[Exercise]
Please reproduce the material word for word, beginning at its first line and stopping after the line that contains "x-tick-label: 10 is".

# # # # # # #

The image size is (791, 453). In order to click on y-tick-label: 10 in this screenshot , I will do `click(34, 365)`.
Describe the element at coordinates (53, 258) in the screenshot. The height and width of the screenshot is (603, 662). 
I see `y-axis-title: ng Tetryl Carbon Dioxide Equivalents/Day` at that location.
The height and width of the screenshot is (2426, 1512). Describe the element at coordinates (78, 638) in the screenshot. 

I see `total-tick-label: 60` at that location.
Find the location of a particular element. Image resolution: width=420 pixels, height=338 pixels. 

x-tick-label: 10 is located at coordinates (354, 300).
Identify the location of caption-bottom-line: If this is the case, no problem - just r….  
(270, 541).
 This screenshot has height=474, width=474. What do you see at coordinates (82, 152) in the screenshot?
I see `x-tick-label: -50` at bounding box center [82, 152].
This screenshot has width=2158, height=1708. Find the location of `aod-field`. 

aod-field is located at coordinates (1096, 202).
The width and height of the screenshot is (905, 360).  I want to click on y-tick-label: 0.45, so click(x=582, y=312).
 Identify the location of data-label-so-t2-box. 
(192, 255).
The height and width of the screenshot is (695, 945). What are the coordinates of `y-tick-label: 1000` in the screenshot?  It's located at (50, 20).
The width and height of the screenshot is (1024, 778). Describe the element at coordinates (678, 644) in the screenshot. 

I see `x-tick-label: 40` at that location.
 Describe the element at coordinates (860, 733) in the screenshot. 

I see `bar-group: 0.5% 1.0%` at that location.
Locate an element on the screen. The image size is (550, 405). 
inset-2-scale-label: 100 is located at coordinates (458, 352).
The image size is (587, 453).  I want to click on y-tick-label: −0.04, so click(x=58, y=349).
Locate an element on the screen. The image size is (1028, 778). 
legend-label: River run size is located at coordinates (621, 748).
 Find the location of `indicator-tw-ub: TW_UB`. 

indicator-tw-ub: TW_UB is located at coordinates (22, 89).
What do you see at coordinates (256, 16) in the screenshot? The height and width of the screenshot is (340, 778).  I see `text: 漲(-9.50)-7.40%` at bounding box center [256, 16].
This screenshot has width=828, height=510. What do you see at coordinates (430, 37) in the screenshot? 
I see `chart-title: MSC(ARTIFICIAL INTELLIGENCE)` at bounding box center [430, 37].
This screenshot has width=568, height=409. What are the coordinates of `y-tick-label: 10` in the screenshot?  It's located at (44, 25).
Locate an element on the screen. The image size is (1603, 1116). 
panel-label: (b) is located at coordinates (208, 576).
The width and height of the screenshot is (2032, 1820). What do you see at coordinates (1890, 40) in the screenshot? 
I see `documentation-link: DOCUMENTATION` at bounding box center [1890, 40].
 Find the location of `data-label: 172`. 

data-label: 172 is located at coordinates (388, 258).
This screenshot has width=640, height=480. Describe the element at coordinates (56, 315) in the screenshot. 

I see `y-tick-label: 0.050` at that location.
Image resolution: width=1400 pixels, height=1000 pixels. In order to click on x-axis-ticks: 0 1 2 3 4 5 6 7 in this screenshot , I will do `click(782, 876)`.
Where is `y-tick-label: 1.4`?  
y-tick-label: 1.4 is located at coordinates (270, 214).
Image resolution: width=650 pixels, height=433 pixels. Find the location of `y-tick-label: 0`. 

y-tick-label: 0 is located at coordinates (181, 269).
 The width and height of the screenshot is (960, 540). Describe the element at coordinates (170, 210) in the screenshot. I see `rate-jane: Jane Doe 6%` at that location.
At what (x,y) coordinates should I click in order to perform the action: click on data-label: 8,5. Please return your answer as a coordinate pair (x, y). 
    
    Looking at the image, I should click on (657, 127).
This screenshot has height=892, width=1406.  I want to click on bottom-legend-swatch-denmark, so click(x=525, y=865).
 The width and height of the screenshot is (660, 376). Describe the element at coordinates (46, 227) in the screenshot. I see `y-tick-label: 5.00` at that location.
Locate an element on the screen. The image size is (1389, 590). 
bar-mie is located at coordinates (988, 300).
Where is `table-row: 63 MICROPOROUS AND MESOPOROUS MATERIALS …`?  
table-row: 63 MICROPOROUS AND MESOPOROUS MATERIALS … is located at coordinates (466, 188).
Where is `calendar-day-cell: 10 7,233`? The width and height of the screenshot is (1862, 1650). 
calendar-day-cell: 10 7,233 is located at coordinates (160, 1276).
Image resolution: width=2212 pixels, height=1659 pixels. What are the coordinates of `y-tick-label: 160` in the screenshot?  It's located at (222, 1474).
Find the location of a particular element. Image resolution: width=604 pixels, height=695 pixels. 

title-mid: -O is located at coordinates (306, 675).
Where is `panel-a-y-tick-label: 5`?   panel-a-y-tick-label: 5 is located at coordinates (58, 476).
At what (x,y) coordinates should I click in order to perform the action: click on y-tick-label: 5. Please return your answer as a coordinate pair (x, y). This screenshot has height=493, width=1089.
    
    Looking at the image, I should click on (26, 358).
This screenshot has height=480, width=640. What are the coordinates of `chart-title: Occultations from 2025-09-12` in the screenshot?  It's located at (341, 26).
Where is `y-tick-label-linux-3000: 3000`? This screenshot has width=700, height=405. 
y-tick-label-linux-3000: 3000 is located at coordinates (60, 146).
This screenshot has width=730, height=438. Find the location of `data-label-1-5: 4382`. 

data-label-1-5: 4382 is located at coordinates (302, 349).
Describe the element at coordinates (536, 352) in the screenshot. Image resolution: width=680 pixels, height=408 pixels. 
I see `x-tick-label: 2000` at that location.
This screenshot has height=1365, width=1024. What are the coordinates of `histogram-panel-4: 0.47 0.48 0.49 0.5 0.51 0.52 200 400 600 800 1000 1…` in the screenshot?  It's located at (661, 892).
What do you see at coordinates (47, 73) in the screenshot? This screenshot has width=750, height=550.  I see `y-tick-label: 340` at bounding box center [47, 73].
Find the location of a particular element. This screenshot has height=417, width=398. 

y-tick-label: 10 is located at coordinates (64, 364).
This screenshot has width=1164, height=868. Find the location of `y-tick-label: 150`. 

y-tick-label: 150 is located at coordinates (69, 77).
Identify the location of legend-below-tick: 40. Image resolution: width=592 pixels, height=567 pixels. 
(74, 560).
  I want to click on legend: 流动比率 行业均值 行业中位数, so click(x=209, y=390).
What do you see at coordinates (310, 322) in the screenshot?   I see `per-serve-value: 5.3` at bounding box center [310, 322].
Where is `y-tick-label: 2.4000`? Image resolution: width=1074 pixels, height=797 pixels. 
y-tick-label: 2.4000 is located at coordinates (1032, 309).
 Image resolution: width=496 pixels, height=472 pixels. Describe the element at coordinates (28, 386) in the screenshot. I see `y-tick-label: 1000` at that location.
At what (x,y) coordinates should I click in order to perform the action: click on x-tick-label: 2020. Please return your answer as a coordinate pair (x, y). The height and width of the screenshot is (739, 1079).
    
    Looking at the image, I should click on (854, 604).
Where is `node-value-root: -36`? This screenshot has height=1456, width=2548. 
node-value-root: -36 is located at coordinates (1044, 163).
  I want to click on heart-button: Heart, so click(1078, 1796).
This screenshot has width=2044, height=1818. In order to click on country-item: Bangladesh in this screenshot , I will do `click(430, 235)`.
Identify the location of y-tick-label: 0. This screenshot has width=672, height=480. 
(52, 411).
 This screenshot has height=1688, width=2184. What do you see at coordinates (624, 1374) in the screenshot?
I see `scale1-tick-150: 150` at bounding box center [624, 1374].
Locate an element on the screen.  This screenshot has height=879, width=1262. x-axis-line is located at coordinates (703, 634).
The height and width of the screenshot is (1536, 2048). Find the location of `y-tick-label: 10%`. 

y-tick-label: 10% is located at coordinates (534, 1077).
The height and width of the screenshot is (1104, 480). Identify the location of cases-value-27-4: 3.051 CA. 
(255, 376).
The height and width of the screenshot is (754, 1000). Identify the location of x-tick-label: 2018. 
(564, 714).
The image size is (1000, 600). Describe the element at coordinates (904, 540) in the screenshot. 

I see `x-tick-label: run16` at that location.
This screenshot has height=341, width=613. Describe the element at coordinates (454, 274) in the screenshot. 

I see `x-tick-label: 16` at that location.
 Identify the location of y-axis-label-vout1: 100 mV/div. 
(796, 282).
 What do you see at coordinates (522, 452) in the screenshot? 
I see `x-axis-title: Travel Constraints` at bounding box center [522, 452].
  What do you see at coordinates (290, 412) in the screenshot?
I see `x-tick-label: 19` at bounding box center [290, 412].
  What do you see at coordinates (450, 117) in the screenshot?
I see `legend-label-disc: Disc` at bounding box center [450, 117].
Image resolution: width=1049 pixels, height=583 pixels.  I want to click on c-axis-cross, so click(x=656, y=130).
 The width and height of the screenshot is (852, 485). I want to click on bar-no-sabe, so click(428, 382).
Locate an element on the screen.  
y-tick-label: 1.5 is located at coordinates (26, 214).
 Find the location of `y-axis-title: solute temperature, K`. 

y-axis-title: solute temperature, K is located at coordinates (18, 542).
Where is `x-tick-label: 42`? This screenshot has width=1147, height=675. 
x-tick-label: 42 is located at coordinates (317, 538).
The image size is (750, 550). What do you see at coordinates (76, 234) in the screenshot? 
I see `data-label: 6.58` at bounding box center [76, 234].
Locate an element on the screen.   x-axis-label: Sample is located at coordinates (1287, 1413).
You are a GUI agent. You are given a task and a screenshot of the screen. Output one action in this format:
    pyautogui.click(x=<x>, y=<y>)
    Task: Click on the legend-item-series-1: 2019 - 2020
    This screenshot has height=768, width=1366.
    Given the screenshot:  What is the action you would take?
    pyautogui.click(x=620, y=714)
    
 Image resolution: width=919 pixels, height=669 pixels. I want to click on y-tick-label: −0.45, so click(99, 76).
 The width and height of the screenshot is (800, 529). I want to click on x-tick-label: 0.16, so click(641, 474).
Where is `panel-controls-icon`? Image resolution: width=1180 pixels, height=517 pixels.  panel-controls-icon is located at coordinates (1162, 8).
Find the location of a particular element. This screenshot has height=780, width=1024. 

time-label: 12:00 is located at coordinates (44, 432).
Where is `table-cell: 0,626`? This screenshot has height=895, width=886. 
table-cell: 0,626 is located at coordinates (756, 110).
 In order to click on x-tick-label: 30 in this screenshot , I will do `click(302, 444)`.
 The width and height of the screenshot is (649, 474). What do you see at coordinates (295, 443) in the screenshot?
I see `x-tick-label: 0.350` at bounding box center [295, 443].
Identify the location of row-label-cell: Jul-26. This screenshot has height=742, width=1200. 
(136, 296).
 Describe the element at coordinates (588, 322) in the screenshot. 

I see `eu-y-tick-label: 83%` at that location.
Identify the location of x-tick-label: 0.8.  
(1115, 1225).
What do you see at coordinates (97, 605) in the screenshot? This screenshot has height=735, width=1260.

# # # # # # #

[Result of this exercise]
The image size is (791, 453). In order to click on y-tick-label: 10 in this screenshot , I will do `click(34, 365)`.
Describe the element at coordinates (53, 258) in the screenshot. The height and width of the screenshot is (603, 662). 
I see `y-axis-title: ng Tetryl Carbon Dioxide Equivalents/Day` at that location.
The height and width of the screenshot is (2426, 1512). Describe the element at coordinates (78, 638) in the screenshot. 

I see `total-tick-label: 60` at that location.
Find the location of a particular element. Image resolution: width=420 pixels, height=338 pixels. 

x-tick-label: 10 is located at coordinates (354, 300).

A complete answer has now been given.